Sommaire du journal N°179 - Novembre/Décembre 2022

Chers lecteurs,

Une dizaine de recours gracieux contre le projet éolien en mer proche de l’île d’Oléron viennent s’ajouter à celui de Christophe Sueur, le maire de Saint-Pierre et conseiller départemental (voir pages 6 et 7). Ces recours semblent laisser de marbre les maîtres d’ouvrage du projet, le ministère de la Transition énergétique et RTE, opérateur du transport de l’électricité des éoliennes à la terre ferme. Le préfet de Charente-Maritime les a réunis, le 18 octobre, en annonçant la suite de la procédure dont on pourra suivre les détails grâce aux réunions de la commission de débat public et à la consultation du projet « Sud Atlantique » ; très détaillé sur le site internet eoliennesenmer.fr.

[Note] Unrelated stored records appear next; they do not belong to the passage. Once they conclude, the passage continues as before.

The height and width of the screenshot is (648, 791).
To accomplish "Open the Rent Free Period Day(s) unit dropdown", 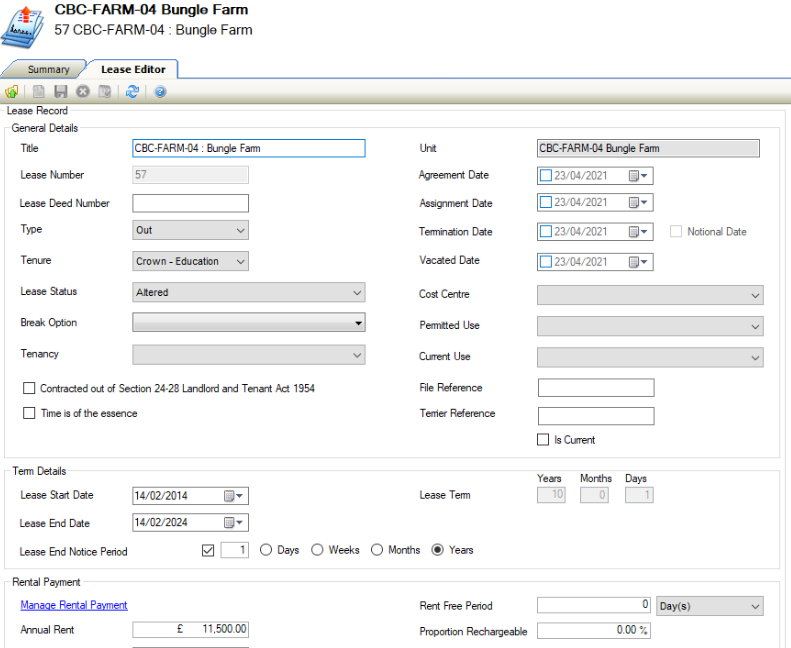I will [709, 606].
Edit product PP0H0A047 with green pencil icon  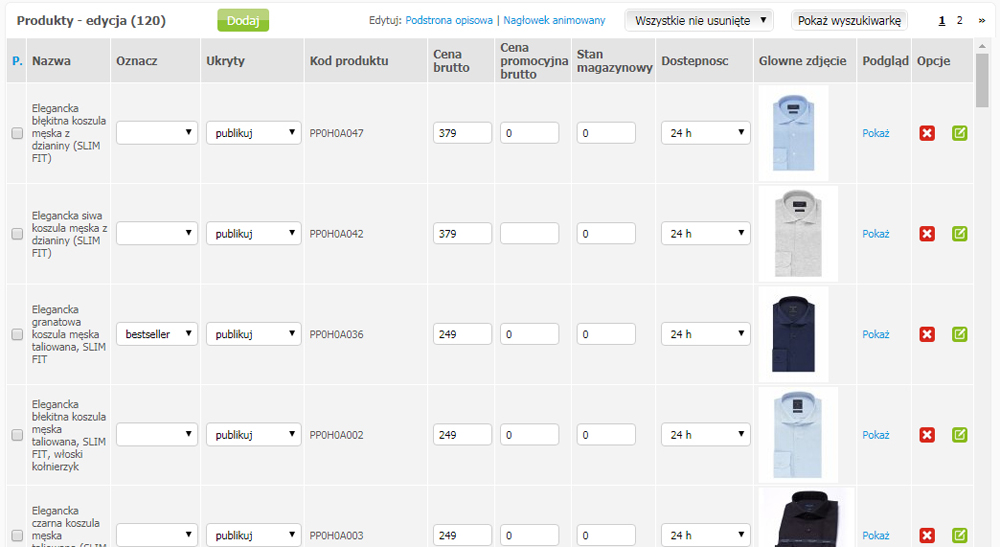(x=959, y=133)
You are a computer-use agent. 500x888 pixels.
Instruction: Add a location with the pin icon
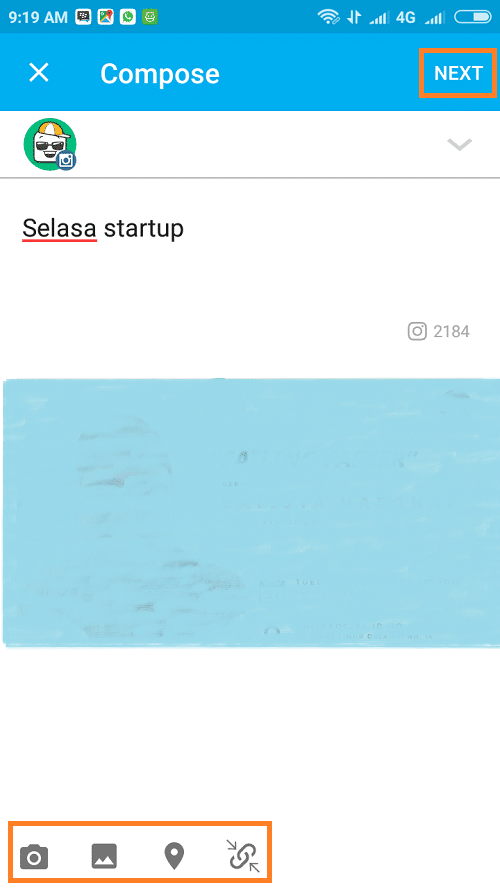coord(174,856)
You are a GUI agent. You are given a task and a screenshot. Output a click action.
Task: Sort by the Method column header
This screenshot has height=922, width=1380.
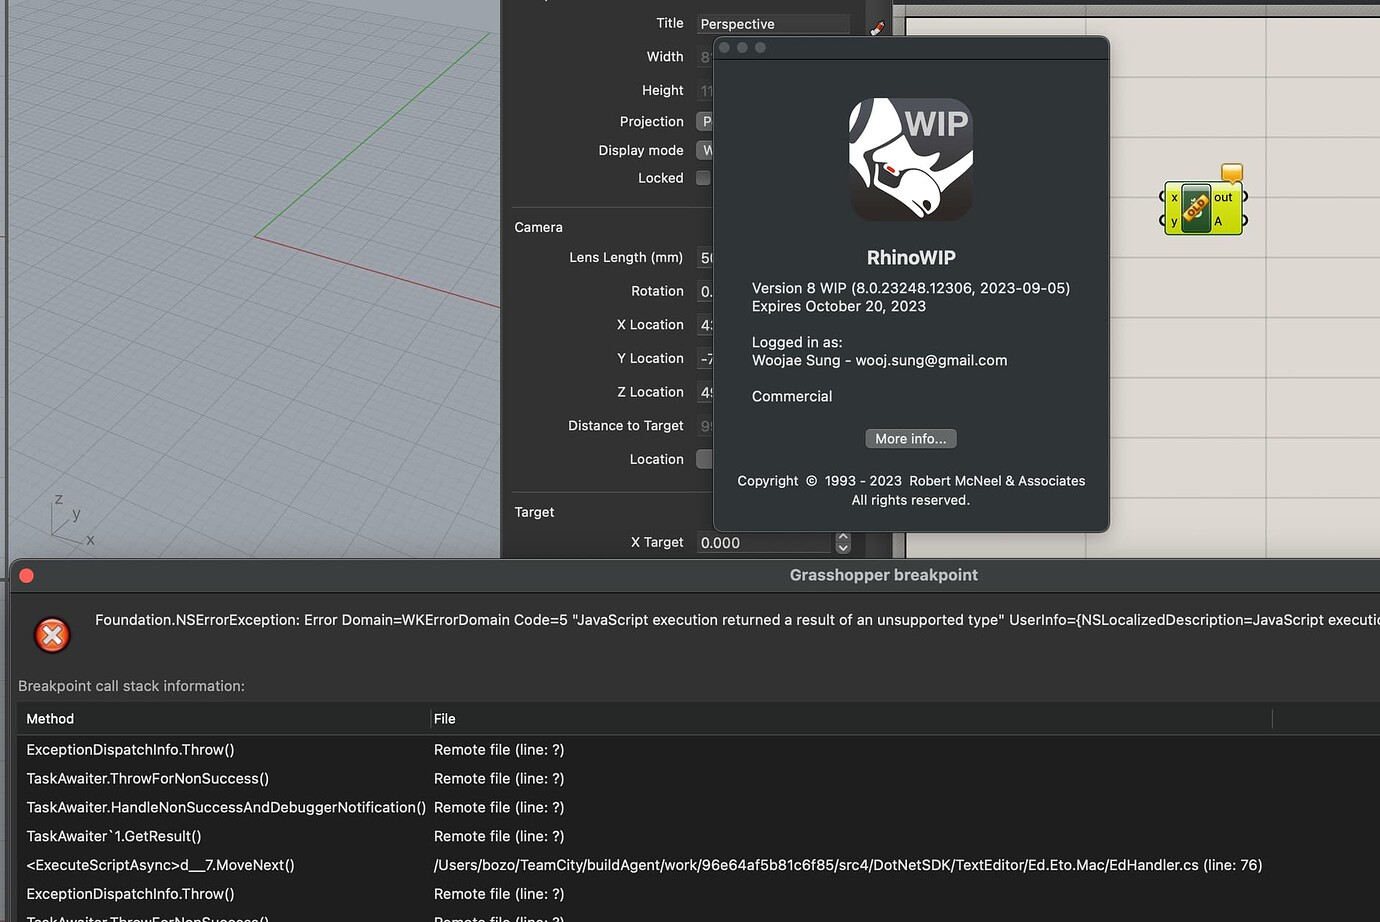click(x=50, y=718)
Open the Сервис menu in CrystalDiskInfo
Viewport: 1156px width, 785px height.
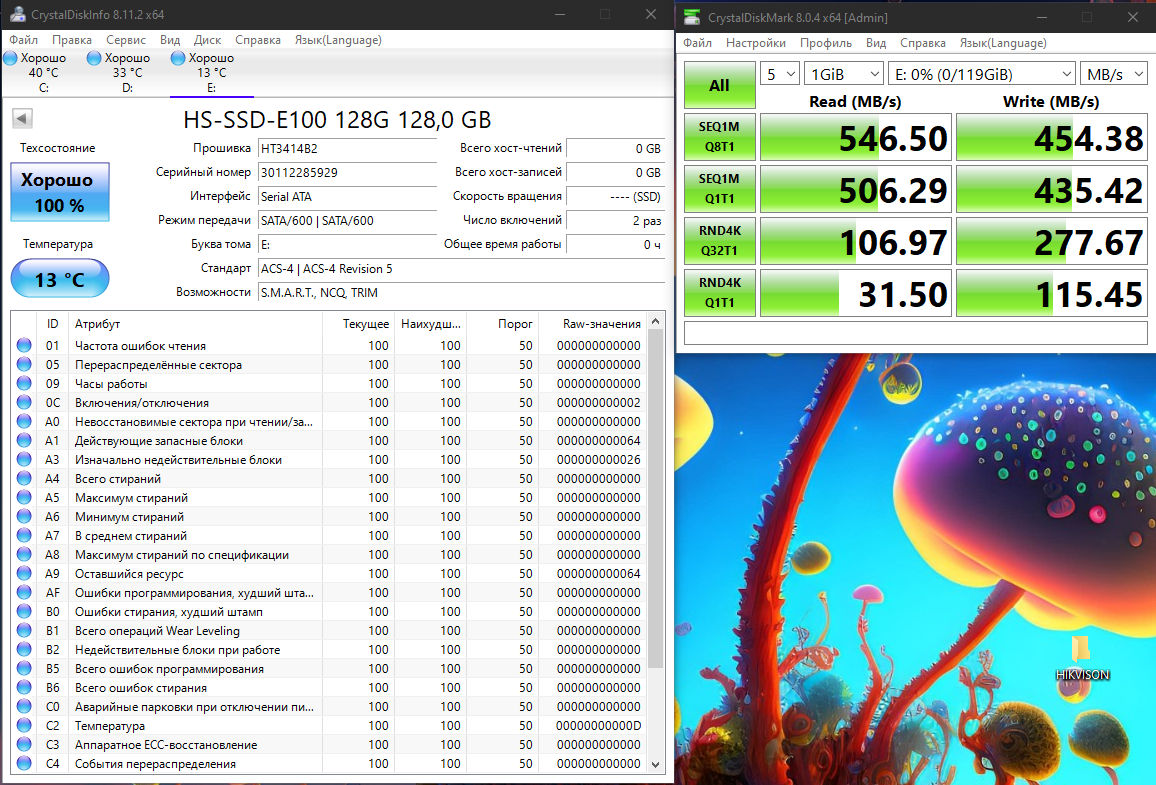click(x=126, y=40)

La zone des éoliennes « posées » doit être de 747 km2 et la zone prévue pour un deuxième parc d’éoliennes « flottantes » celles-ci, adossée plus au large à la première, doit être de 250 km2. C’est cette deuxième zone qui intéresse au plus haut point les ports de La Rochelle, Rochefort, Bordeaux Bayonne qui ont formé un consortium se positionnant sur la manipulation des éoliennes flottantes. La Rochelle a d’ailleurs démontré ses capacités de manutention en se chargeant des lourds éléments de la construction du parc éolien de Saint-Nazaire récemment inauguré par le président de la République qui a assuré qu’il n’était que le début d’une production d’électricité par des éoliennes en mer dans laquelle la France est très en retard par rapport à ses voisins européens du Nord.